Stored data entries
+ + + + + + +

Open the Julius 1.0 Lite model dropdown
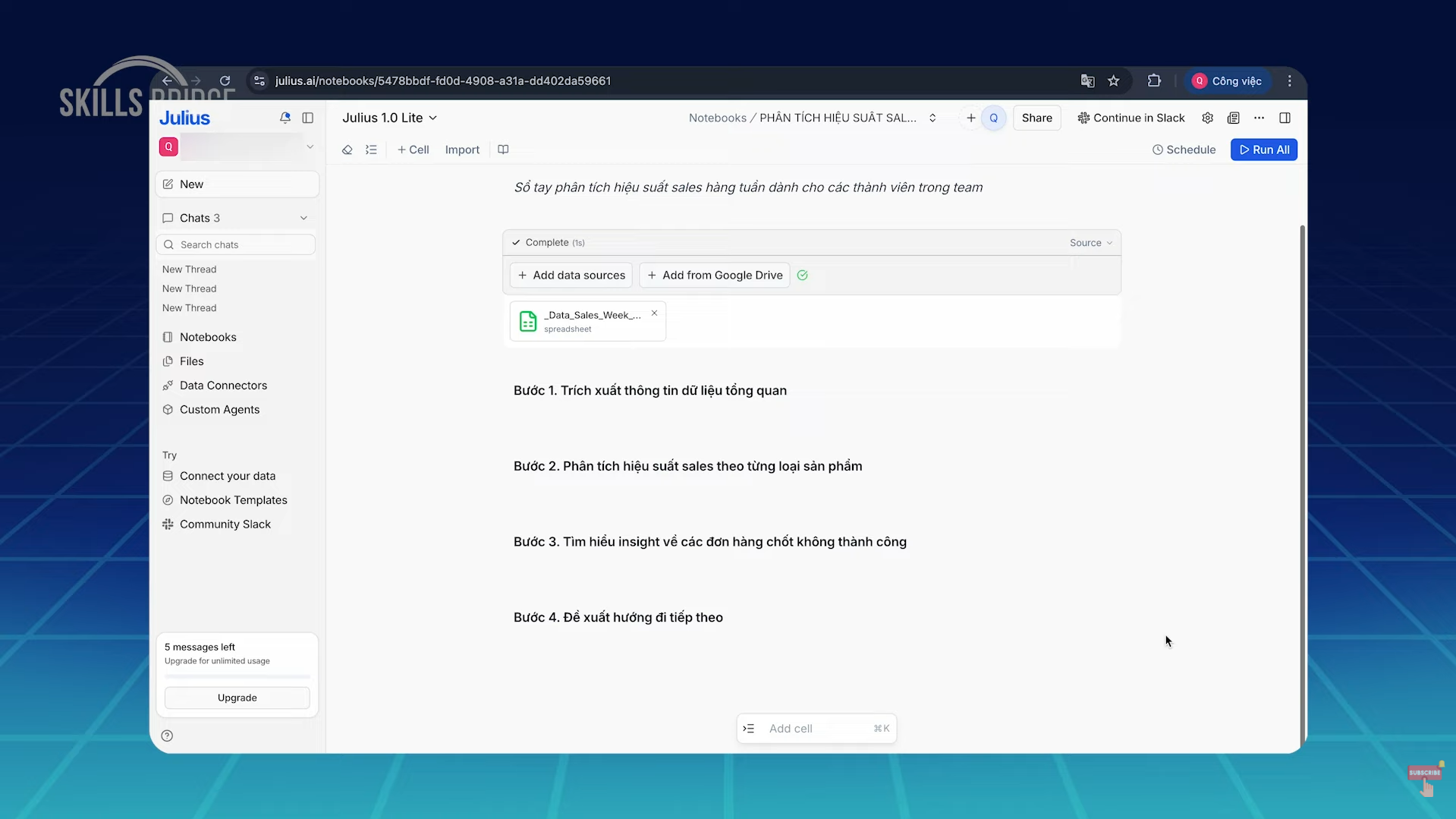pos(389,118)
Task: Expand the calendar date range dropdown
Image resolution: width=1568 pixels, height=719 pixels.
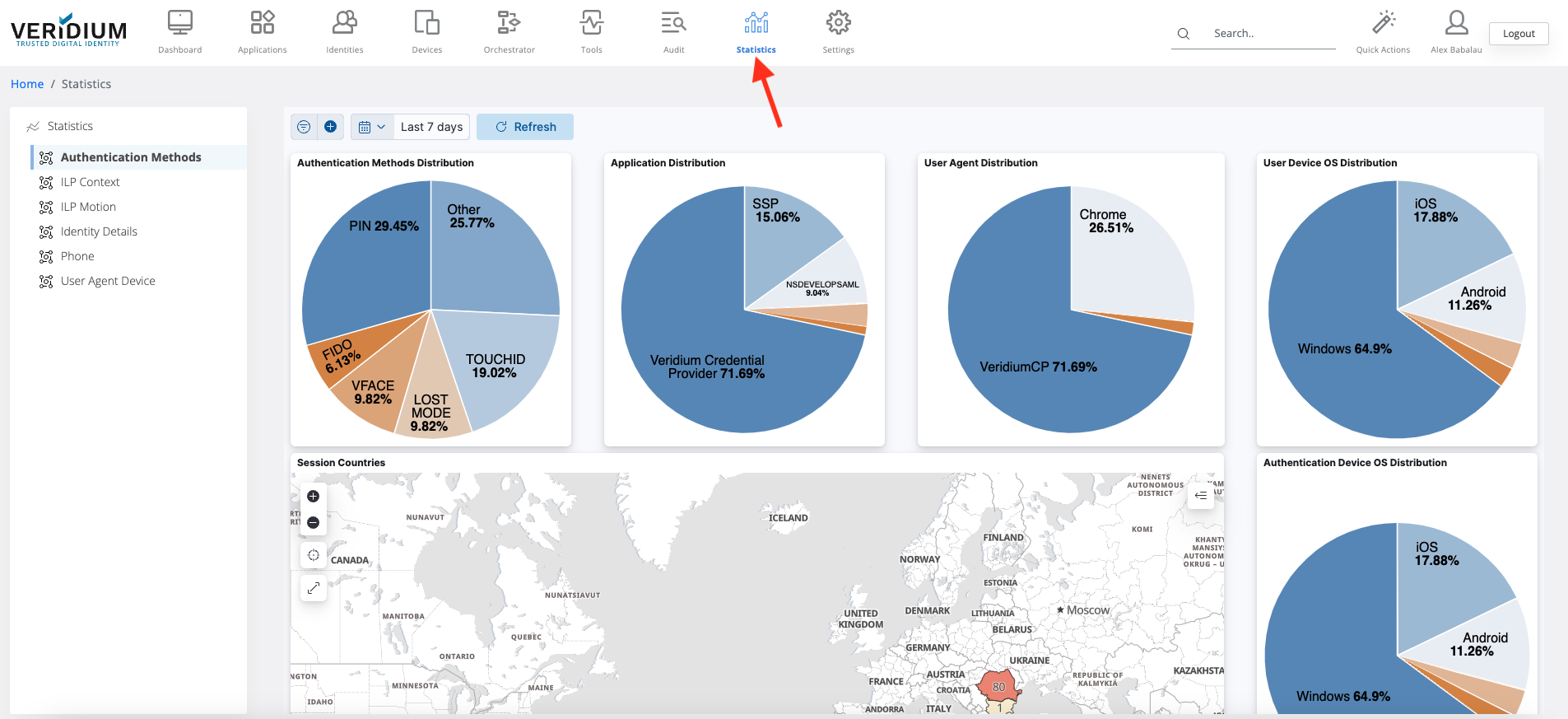Action: pos(371,127)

+ + + + + + +

— TASK TO COMPLETE —
Return all records verbatim and drop the pictures.

— ANSWER FOR THE TASK —
Open the Julius 1.0 Lite model dropdown
pos(389,118)
Task: Expand the calendar date range dropdown
Image resolution: width=1568 pixels, height=719 pixels.
Action: pos(371,127)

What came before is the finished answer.